By all accounts, Holder is among the most credentialed lawyers ever to become attorney general. He began his career as a public corruption prosecutor before serving as U.S. attorney in the District and as a Superior Court judge. Holder later operated as second in command at the Justice Department during the later years of the Clinton administration.

But his service in the Clinton years invited criticism from GOP lawmakers, who also questioned his approach to hot-button terrorism policies.

At a grueling seven-hour hearing last month, flanked by his wife and three young children, Holder labeled as "torture" the simulated drowning technique called waterboarding and vowed to make national security his top priority.

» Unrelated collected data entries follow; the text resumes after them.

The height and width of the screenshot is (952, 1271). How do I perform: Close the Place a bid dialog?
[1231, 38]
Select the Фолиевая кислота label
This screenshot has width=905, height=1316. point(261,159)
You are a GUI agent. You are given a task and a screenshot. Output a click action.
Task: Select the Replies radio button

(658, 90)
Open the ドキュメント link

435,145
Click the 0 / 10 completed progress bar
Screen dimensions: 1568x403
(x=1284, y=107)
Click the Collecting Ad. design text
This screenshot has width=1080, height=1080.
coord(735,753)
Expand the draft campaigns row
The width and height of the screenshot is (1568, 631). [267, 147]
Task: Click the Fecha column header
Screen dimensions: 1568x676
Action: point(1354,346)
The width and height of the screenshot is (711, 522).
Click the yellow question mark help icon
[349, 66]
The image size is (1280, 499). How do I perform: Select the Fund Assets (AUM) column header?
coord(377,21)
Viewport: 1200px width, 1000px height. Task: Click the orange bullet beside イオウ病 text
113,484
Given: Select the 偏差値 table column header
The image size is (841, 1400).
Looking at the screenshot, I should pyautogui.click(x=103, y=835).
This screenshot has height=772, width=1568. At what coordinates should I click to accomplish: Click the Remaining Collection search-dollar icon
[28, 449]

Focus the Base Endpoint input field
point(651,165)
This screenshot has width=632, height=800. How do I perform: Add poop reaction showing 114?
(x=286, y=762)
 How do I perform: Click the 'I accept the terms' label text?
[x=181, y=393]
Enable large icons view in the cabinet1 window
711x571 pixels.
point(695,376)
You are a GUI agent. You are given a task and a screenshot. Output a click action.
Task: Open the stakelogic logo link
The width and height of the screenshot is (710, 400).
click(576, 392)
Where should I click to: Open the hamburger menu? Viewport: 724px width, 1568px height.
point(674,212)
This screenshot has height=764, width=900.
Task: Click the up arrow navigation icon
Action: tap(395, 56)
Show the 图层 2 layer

Holder also said that he would look askance at efforts to "criminalize policy differences" but did not conclusively rule out prosecution of Bush administration officials for their involvement in detainee questioning and warrantless surveillance operations. That issue emerged as a pivot point for conservatives such as Sen. John Cornyn (R-Tex.), who voted in opposition to Holder.

Another nay vote came from Sen. Tom Coburn (R-Okla.). Coburn concluded that Holder's recommendation of "neutral leaning toward favorable" in the last-minute 2001 pardon of fugitive financier Marc Rich "should disqualify him from higher office."

A significant number of Republicans disagreed and, along with all of the Democrats, cast their votes with the nominee.

From Day One, Holder will have a full plate of work. President Obama already has put the attorney general in charge of a task force deliberating where to send nearly 250 terrorism suspects detained at the U.S. military base at Guantanamo Bay, Cuba. Obama last month instructed officials to close the prison within one year.

Holder also will play a critical role in developing legal guidelines for interrogation practices and in deciding whether the Obama administration will adopt broad claims of executive power in court cases over warrantless eavesdropping and the firings of nine prosecutors during the Bush years.

Holder vowed to revitalize the department's civil rights division, which is supposed to enforce voting and employment laws for minorities. The Justice Department inspector general in January issued a report detailing hiring abuses and racial epithets that proliferated among some former officials there.